Giotto

14. September 2011

Wir haben uns mit dem Maler Giotto beschäftigt. Er gilt als einer der großen Wegbereiter der Renaissance.
Mir haben die Geschichten, die man sich über ihn erzählt, schon als Kind gefallen: wie Giotto sich die Zeit beim Schafehüten mit Zeichnen vertrieb; wie er auf ein Gemälde seines Meisters Cimabue eine Fliege zeichnete und der Meister diese für echt hielt (er versuchte, sie mit der Hand zu verscheuchen), und das „O von Giotto„: den freihändig gezeichneten Kreis, perfekt wie durch einen Zirkel gemacht.

Ci siamo occupati dell’artista Giotto, uno dei pittori che hanno anticipato il Rinascimento.
A me giá da bambina sono piaciute le storie che si raccontano di lui: come passava il tempo – mentre doveva badare alle pecore – disegnando; come un giorno ha disegnato una mosca su un dipinto del suo maestro Cimabue, che sembrava cosí vera che Cimabue ha tentato di scacciarla con le mani; e poi la famosa „O di Giotto„: un cerchio disegnato a mano libera ma cosí perfetto da potersi misurare con un cerchio disegnato con un compasso.

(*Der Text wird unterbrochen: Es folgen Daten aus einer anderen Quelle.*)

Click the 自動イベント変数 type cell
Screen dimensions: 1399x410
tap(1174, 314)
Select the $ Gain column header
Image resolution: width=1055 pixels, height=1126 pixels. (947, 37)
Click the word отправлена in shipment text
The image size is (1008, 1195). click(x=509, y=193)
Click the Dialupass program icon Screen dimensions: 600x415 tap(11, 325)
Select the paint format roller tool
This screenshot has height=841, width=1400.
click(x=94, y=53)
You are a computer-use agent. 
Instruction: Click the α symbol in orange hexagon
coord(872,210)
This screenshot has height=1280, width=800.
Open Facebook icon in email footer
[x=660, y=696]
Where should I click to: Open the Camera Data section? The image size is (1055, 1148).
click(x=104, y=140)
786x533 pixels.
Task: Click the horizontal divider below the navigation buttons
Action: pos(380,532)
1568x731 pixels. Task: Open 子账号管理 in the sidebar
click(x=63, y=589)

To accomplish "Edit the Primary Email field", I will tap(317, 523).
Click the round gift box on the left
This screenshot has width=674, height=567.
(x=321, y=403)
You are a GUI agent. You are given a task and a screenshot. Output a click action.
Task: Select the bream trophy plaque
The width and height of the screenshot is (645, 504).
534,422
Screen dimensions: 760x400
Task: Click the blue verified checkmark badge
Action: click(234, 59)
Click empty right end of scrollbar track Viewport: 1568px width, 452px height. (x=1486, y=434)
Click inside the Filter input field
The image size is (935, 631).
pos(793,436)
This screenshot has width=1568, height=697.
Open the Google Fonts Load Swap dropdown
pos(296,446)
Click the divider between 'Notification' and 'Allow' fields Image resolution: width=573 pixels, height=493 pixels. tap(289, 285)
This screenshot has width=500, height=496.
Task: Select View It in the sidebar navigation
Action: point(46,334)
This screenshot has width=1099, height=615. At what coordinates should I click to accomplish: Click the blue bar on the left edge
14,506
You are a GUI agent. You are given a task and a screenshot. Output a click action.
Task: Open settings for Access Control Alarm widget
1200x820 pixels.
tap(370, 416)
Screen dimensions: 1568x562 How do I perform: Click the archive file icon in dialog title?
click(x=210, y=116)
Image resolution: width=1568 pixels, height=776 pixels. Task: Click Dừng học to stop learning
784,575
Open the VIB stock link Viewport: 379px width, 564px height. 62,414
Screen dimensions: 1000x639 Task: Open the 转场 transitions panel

Mit solchen Anekdoten kann man Kinder auch über die Besonderheiten der Kunstwerke hinweg für einen Künstler begeistern.
Sandro malte ein kleines Bild vom jungen Giotto als zeichnenden Schafhirten.
Und natürlich versuchte er sich auch an „Giottos O“: da merkt man erst, wie schwierig das ist mit dem Kreis-Zeichnen. 🙂

Con piccole storie come queste é facile svegliare la curiositá per questo personaggio oltre l’importanza particolare delle sue opere artistiche.
Sando ha voluto ricordare il giovane Giotto che disegnava al pascolo delle pecore.

E naturalmente ha voluto provare a disegnare „la O di Giotto“: e ha scoperto quanto sia difficile disegnare un cerchio a mano libera. 🙂

Giotto sind wir übrigens auch beim Lesen im Decamerone von Boccaccio begegnet (6. Tag, Geschichte 5).

Abbiamo incontrato Giotto anche sfogliando il Decamerone di Boccaccio (giorno 6, storia n. 5).